Abrió la puerta y salió de la habitación. Minutos más tarde, se hallaba en el comedor, cenando con los Van Truden.
Linda se había puesto un vestido largo.
—Lo he comprado en la boutique del hotel —declaró.
—Le está muy bien —sonrió Baxter—. Bien, señor Van Truden, ¿satisfecho?
—Por completo. —Van Truden sacó un sobre y se lo entregó al joven—. Siempre cumplo mis promesas —añadió.
Baxter hizo asomar el cheque por valor de cien mil dólares. Sonrió ligeramente y lo guardó en el interior de la chaqueta.
—Gracias —murmuró.
—Linda vendrá con nosotros, mañana —dijo Van Truden—. He pensado que es lo mejor.
—¡Claro! Ella no tendrá inconveniente, supongo.
—Ninguno —contestó la aludida.
La cena prosiguió animadamente. Después, incluso, Baxter y Linda bailaron un poco, ante la complacida mirada de Van Truden. Finalmente, y puesto que al día siguiente debían madrugar, se retiraron a sus respectivas habitaciones.

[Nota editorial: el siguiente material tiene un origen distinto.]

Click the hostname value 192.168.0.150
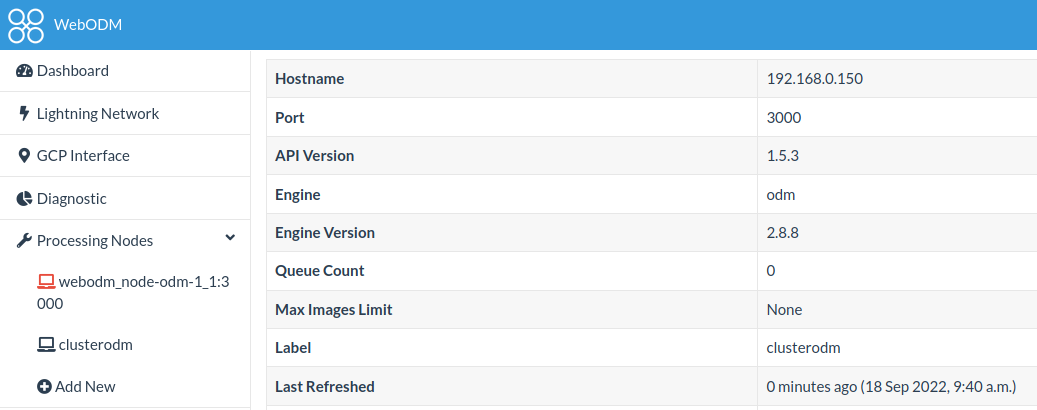1037x410 pixels. (x=814, y=79)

Van Truden llegó a su cuarto y se quitó la chaqueta, en primer Tugar. Luego se soltó el lazo negro y empezó a desabotonarse la camisa. A continuación, con los tirantes colgando de los pantalones, entró en el cuarto de baño y empezó a lavarse las manos.
De pronto, oyó un ruidito sospechoso. Alzó la cabeza y, a través del espejo, vio a una persona que le apuntaba con un revólver provisto de silenciador.
—¿Qué diablos...?
El arma hizo plop. Van Truden se estremeció convulsivamente. Agarrado con manos convulsas al lavabo, Van Truden intentó mantenerse en pie, pero el asesino disparó por segunda vez y entonces se derrumbó lentamente. Su pie izquierdo se agitó un par de veces. Luego, todo el cuerpo se quedó quieto.
El asesino cerró cuidadosamente la puerta del cuarto de baño. Tenía las manos enguantadas, de modo que no había preocupación alguna en dejar sus huellas dactilares. Se retiró tan silenciosamente como había venido y nadie se dio cuenta de lo que acababa de suceder.